The plaintiff in his own name brought an ordinary action to recover upon a promissory note made, executed, and delivered to his wife, Elisa Caputo, by the defendant, in the sum of fifteen hundred dollars. It was alleged that the money so loaned to the defendant was the community property of the plaintiff and his said wife, and that the promissory note and the money due thereon was community property. Defendant filed no demurrer to the complaint. He interposed only a general denial by way of answer, and made no further appearance. Judgment was accordingly entered in favor of the plaintiff as prayed for.
[1] Defendant now appeals to this court and seeks a reversal of the judgment on the sole ground that the complaint does not state facts sufficient to constitute a cause of action in favor of plaintiff, for the reason that the money having been loaned by Elisa Caputo, and the promissory note being an instrument in writing, the presumption of law is that the money is her separate property. From the pleaded fact, however, that the note was executed to the wife of plaintiff, merely a disputable presumption arose that it was her separate property. (Estate ofYoung, 123 Cal. 337, 346, [55 P. 1011]; Volquards v. Myers,23 Cal.App. 500, 504, [138 P. 963].) The further allegation that it was in fact community property rebutted the presumption, and rendered the complaint immune from attack on the general ground of want of facts to state a cause of action.[2] Elisa Caputo, the wife, was not a proper party plaintiff in the action to recover the community property. (Spreckels v.
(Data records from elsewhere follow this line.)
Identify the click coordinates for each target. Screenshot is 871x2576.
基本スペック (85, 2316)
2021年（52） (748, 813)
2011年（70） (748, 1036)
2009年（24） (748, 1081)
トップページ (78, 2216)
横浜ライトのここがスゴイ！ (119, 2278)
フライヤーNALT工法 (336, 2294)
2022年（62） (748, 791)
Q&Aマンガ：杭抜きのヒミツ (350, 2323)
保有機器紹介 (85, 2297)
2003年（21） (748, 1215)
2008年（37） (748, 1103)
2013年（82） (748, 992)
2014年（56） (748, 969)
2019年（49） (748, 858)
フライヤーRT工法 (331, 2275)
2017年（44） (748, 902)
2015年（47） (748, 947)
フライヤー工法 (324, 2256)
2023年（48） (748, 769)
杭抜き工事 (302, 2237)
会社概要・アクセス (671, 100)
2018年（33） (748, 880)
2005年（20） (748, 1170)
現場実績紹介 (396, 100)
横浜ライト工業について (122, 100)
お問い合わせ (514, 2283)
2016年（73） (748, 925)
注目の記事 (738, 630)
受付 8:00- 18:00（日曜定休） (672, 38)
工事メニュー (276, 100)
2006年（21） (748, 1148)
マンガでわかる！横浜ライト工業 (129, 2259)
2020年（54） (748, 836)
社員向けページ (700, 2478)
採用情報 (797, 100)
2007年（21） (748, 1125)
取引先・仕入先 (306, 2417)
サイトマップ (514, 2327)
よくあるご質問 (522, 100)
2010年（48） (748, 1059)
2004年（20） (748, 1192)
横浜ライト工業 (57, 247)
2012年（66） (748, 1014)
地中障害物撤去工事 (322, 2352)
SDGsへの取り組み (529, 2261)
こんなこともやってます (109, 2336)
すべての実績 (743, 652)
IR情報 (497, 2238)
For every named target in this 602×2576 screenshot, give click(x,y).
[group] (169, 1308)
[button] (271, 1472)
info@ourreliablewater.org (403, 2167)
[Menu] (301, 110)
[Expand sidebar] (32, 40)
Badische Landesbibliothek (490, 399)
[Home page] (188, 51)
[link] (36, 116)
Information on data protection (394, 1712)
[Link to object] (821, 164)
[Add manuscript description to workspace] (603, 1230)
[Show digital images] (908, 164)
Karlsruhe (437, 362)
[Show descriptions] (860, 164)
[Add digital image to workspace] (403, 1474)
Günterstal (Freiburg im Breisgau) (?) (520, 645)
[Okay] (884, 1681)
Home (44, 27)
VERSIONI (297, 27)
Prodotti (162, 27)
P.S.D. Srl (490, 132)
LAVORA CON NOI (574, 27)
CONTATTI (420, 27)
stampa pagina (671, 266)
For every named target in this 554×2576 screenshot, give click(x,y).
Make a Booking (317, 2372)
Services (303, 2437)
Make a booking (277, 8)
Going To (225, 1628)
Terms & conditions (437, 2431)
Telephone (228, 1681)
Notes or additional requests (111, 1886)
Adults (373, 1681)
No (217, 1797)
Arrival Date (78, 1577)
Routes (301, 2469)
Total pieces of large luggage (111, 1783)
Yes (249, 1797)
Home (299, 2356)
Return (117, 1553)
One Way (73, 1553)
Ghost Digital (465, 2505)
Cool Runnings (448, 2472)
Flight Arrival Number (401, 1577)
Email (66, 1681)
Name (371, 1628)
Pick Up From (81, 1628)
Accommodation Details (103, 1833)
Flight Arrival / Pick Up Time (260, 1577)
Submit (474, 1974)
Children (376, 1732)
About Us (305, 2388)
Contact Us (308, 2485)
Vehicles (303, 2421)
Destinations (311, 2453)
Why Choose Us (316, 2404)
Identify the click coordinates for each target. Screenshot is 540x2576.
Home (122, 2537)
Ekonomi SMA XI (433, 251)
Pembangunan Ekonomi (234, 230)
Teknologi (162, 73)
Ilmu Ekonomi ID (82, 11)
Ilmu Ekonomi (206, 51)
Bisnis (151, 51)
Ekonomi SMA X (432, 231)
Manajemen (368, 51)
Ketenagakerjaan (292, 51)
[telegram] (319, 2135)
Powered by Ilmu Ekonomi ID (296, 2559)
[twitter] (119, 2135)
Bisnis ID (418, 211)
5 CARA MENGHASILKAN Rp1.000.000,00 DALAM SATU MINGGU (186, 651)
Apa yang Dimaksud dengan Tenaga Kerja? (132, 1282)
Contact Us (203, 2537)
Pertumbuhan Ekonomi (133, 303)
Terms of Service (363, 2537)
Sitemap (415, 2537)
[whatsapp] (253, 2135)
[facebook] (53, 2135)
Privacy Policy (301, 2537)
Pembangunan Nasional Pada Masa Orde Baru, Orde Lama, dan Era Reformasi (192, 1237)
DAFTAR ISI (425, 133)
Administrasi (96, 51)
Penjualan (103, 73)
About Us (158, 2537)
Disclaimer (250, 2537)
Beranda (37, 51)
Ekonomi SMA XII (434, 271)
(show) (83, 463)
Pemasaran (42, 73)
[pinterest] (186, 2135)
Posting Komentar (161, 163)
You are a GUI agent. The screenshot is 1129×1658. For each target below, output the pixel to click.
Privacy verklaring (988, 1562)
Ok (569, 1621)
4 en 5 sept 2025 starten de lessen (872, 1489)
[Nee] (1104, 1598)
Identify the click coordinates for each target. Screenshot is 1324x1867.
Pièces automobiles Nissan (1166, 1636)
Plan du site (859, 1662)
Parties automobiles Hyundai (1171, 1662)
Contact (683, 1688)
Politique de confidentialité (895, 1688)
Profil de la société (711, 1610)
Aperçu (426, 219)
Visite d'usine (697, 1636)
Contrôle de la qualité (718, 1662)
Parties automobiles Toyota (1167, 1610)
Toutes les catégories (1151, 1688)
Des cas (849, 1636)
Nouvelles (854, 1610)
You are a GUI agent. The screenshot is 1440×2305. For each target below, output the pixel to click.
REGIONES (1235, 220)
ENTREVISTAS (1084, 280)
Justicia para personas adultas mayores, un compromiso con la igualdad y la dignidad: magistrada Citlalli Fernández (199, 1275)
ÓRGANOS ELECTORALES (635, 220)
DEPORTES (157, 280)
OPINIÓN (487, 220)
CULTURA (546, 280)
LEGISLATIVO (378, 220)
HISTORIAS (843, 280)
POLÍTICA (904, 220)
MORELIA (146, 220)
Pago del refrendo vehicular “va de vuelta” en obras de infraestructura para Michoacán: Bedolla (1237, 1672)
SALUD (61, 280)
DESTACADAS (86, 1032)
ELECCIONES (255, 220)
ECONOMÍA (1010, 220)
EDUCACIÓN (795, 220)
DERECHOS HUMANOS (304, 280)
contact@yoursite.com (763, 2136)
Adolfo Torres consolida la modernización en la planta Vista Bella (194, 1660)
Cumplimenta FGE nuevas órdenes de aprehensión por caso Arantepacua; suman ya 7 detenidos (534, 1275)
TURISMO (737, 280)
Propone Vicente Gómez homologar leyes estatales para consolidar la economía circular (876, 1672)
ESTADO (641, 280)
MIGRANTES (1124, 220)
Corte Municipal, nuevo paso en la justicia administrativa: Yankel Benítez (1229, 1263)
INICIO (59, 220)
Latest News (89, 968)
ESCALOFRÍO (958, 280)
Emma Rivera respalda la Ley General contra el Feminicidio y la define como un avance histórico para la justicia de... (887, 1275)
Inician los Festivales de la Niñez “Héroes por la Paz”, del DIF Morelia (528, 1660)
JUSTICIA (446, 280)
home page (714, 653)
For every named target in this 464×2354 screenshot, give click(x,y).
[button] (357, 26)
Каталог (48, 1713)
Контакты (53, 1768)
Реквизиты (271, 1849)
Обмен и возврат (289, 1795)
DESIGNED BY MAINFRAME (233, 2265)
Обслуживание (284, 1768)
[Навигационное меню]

Spreckels, 116 Cal. 339, 349, [58 Am. St. Rep. 170, 36 L. R. A. 497, 48 P. 228]; In re Burdick, 112 Cal. 387, 393, [44 P. 734].) *Page 193
The appeal appears to have been taken for the purpose of vexation and delay. The judgment is affirmed, and it is ordered that plaintiff recover of the defendant, as part of the costs of appeal, the sum of one hundred dollars.
Kerrigan, J., and Richards, J., concurred.